Il n’y a que les talents qui distinguent les grands hommes du vulgaire. On peut s’empêcher de commettre des crimes ; mais on ne peut corriger un tempérament qui produit de certains défauts, comme la terre la plus fertile, en même temps qu’elle porte le froment, fait éclore l’ivraie. L’inf…[4] ne donne que des herbes venimeuses : il vous est réservé de l’écraser avec votre redoutable massue, avec le ridicule que vous répandez sur elle, et qui porte plus de coups que tous les arguments[5]. Peu d’hommes savent raisonner, tous craignent le ridicule.

Il est certain que ce que l’on appelle honnêtes gens en tout pays commence à penser. Dans la superstitieuse Bohême en Autriche, ancien siège du fanatisme, les personnes de mise commencent à ouvrir les yeux. Les images des saints n’ont plus ce culte dont elles avaient joui autrefois. Quelques barrières que la cour oppose à l’entrée des bons ouvrages, la vérité perce, nonobstant toutes ces sévérités[6]. Quoique les progrès ne soient pas rapides, c’est toutefois un grand point que de voir un certain monde qui déchire le bandeau de la superstition.

Dans nos pays protestants on va plus vite, et peut-être ne faudra-t-il plus qu’un siècle pour que les animosités qui naquirent des parties sub utraque et sub una, et la Sorbonne[7], soient entièrement éteintes. De ce vaste domaine du fanatisme il ne reste guère que la Pologne, le Portugal, l’Espagne et la Bavière, où la crasse ignorance et l’engourdissement des esprits maintiennent encore la superstition.

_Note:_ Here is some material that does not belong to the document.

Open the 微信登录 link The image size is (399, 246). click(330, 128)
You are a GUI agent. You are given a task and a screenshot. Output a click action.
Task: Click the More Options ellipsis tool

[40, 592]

Pour vos Genevois, depuis que vous y êtes, ils sont non-seulement mécroyants, ils sont encore devenus tous de beaux esprits. Ils font des conversations entières en antithèses et en épigrammes. C’est un miracle par vous opéré. Qu’est-ce que ressusciter un mort, en comparaison de donner de l’imagination à qui la nature en a refusé ? En France, aucun conte de balourdise qui ne roule sur un Suisse ; en Allemagne, quoique nous ne passions pas pour les plus découplés, nous plaisantons cependant la nation helvétique. Vous avez tout changé. Vous créez des êtres où vous résidez : vous êtes le Promethée de Genève. Si vous étiez demeuré ici, nous serions à présent quelque chose. Une fatalité qui préside aux choses de la vie n’a pas voulu que nous jouissions de tant d’avantages.

À peine eûtes-vous quitté votre patrie, que la belle littérature y tomba en langueur, et je crains que la géométrie n’étouffe en ce pays le peu de germe qui pouvait reproduire les beaux-arts. Le bon goût fut enterré à Rome dans les tombeaux de Virgile, d’Ovide et d’Horace ; je crains que la France, en vous perdant, n’éprouve le sort des Romains.

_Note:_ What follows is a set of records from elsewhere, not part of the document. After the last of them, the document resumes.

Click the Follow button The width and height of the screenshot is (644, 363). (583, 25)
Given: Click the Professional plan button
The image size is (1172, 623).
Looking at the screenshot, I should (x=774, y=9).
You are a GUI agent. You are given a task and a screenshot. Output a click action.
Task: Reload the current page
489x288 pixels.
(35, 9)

Quoi qu’il arrive, j’ai été votre contemporain. Vous durerez autant que j’ai à vivre, et je m’embarrasse peu du goût, de la stérilité ou de l’abondance de la postérité.

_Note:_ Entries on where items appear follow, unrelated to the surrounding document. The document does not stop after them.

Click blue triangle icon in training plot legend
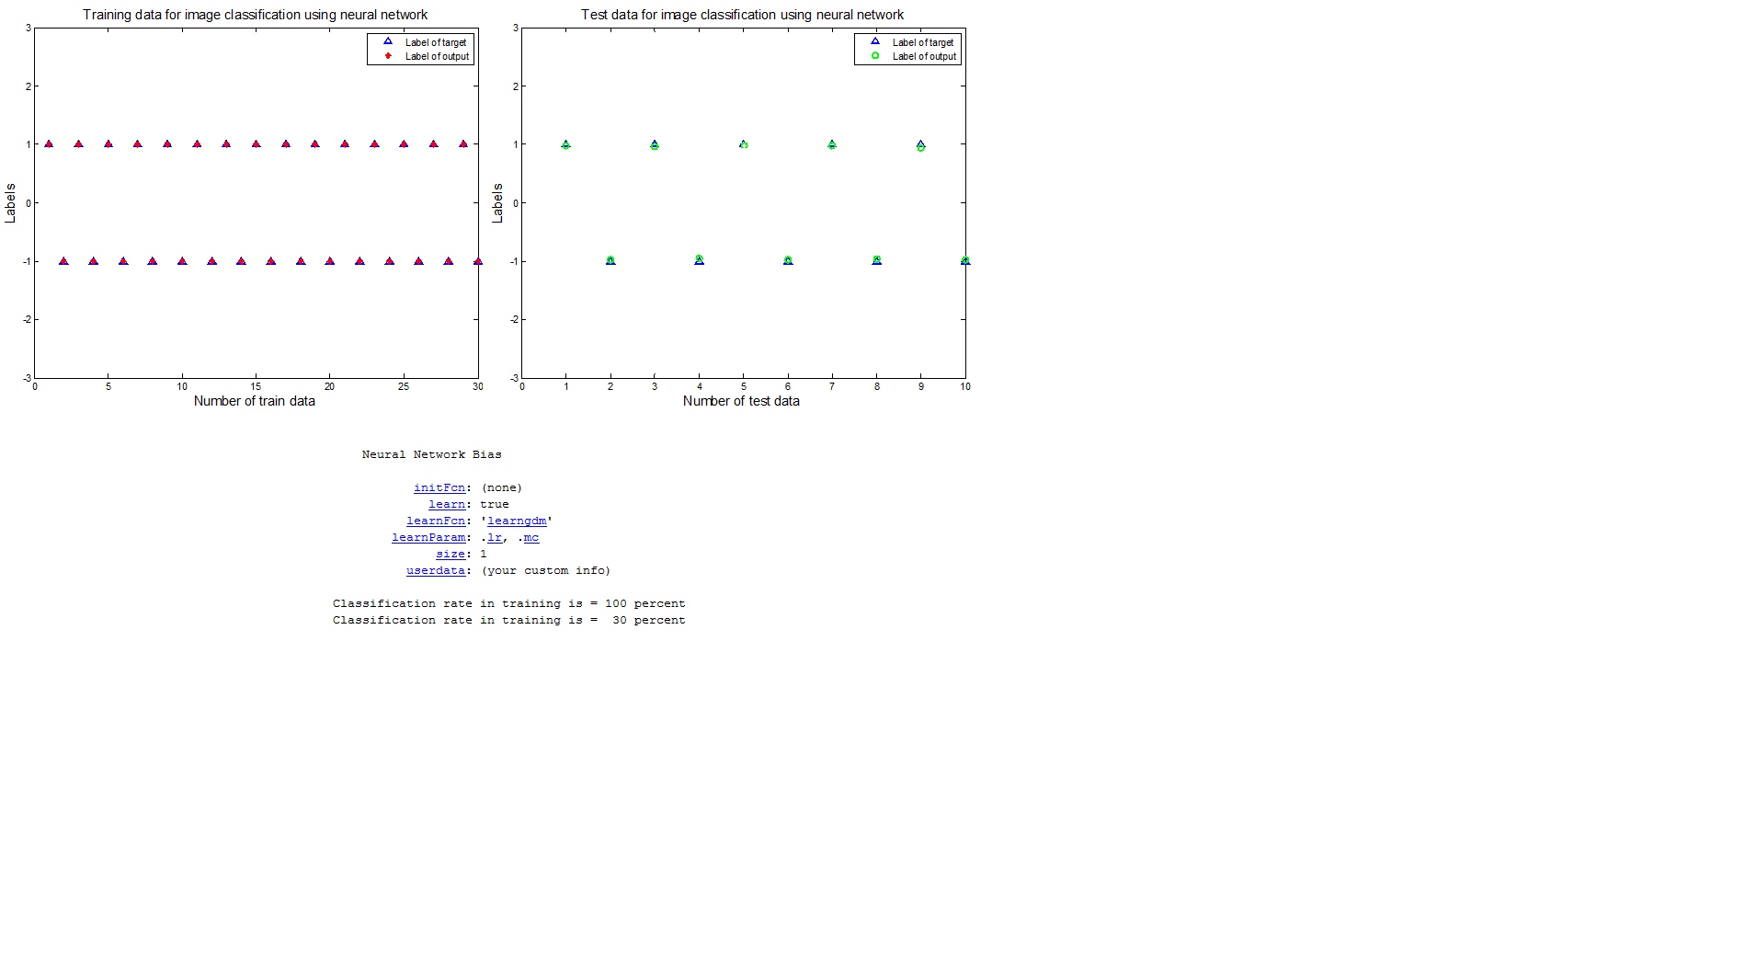Image resolution: width=1745 pixels, height=962 pixels. pos(388,41)
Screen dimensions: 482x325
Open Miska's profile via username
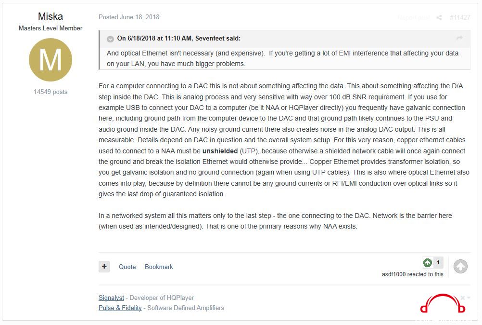(51, 16)
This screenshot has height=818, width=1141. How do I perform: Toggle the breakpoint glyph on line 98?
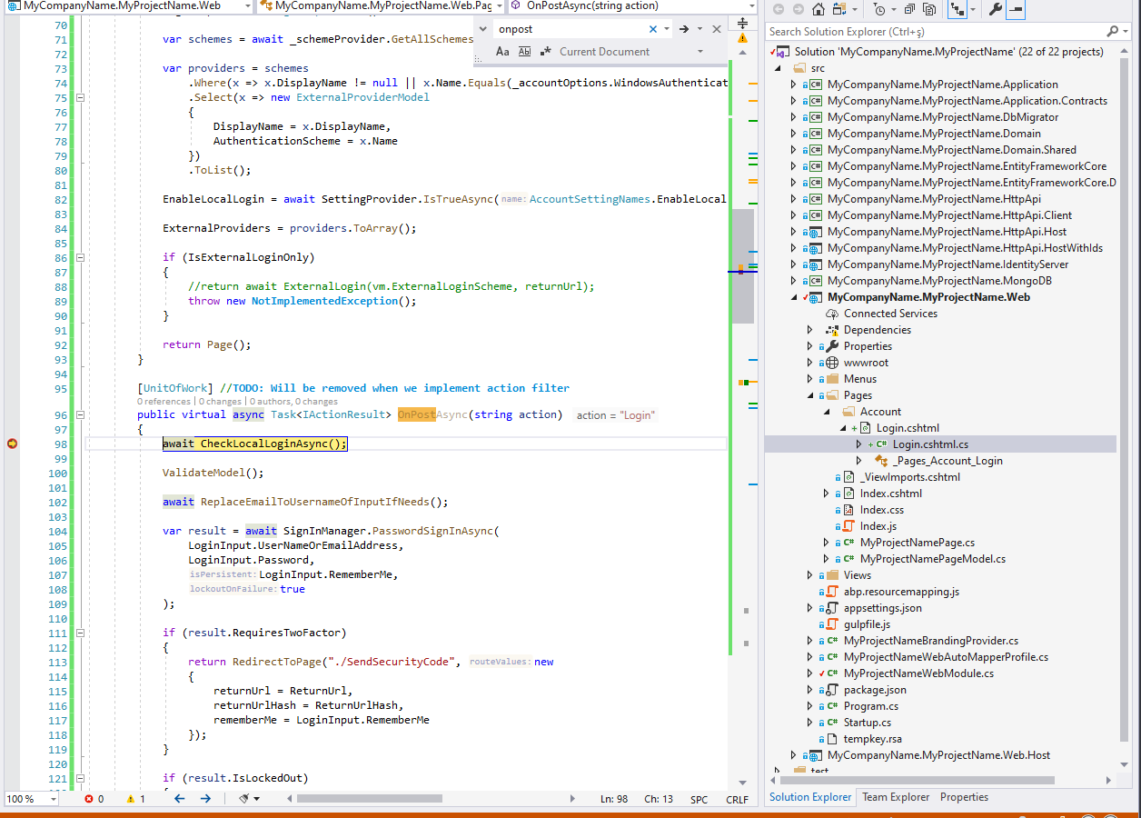12,443
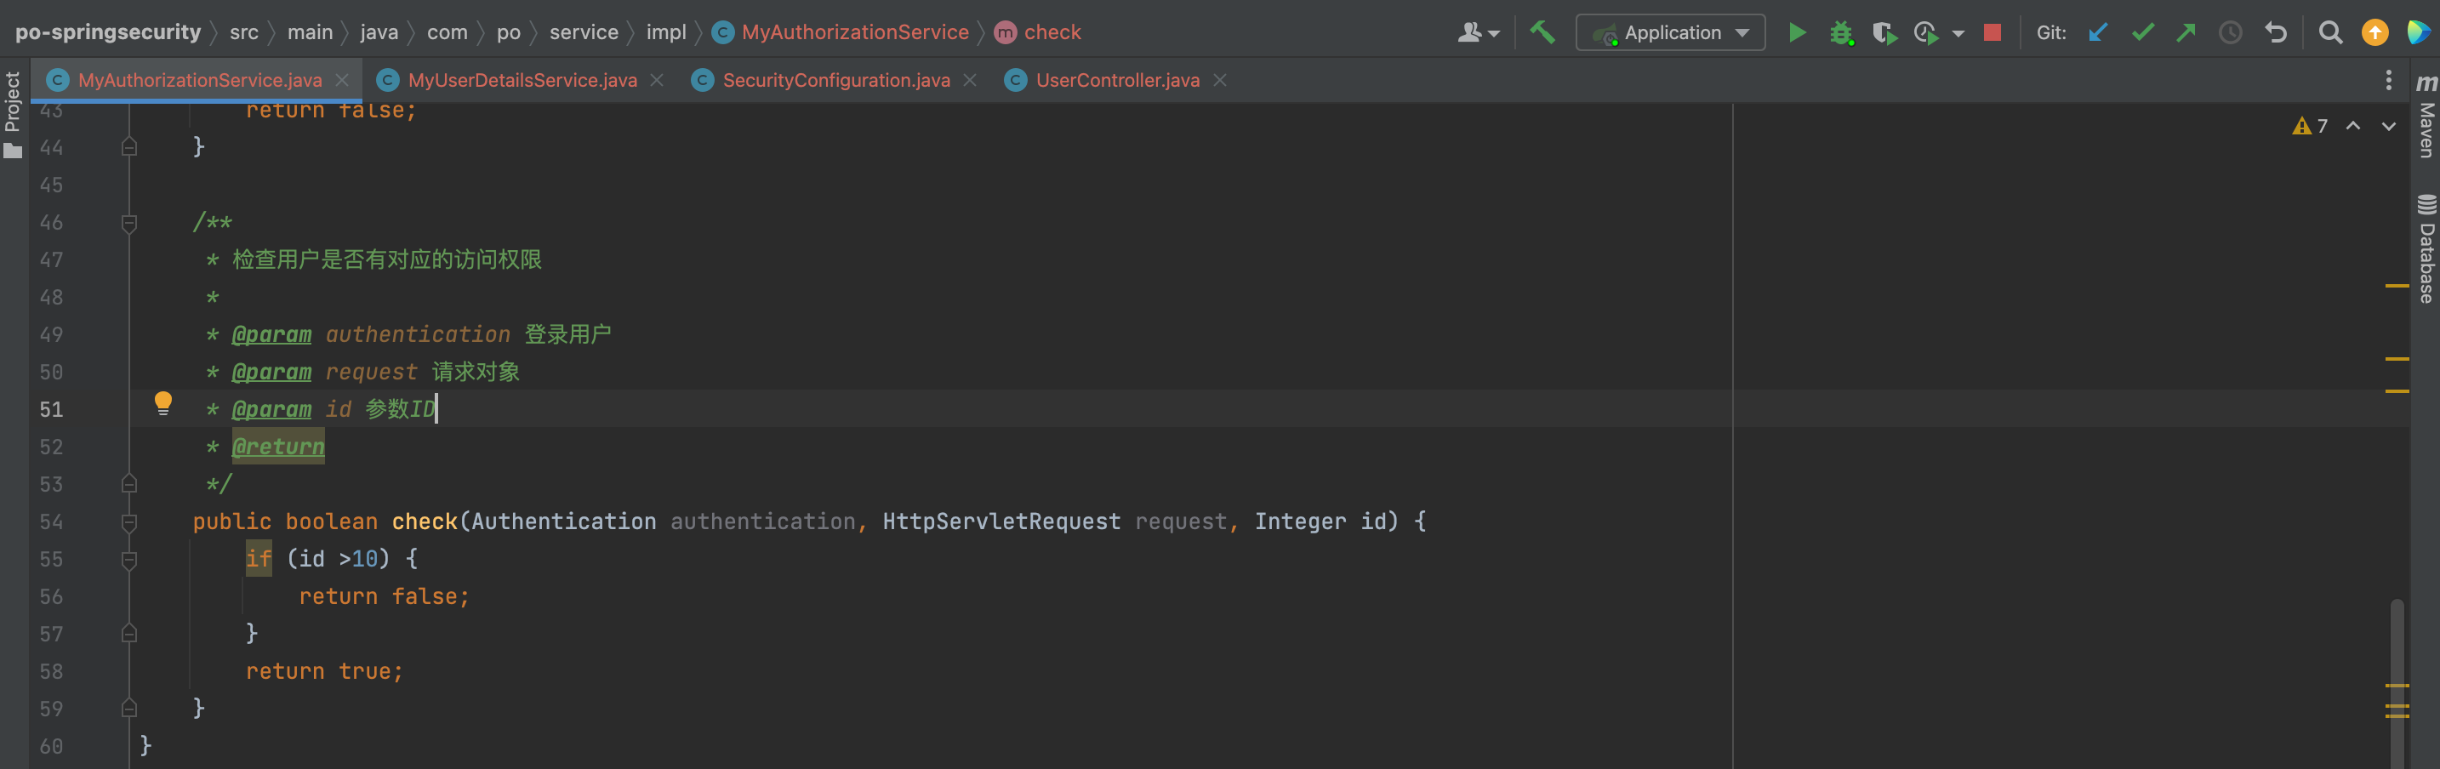Image resolution: width=2440 pixels, height=769 pixels.
Task: Commit changes with Git checkmark
Action: coord(2143,33)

Adieu ; cultivez votre jardin[8], car voilà ce qu’il y a de plus sage.


Fédéric

  1. C’est dans la quatorzième de ses Lettres sur les miracles (voyez tome XXV, papes 420-5) que Voltaire parle du roi de Prusse sous le titre de comte de Neuchâtel, et de la métamorphose des compapnons d’Ulysse.
  2. Cette lettre de Voltaire est perdue.
  3. Allusion à une lettre de Voltaire, du 21 décembre 1765, qui est perdue, et où se trouvaient les mots suivants, que nous tirons de la traduction allemande, et que nous retraduisons ainsi : « Vous parlez de mes faiblesses ; oubliez-vous que je suis homme ? » (Note de l’édition Preuss.)
  4. « La superstition. » (Édition de Berlin.)
  5. « Et qui porte coup plus que tous les arguments. » (Ibid.)
  6. « Toutes ces précautions. » (Ibid.)
  7. La Sorbonne… le Portugal… l’Espagne… ne sont point dans l’édition de Berlin.
  8. Voyez le chapitre xxx de Candide, tome XXI, page 218.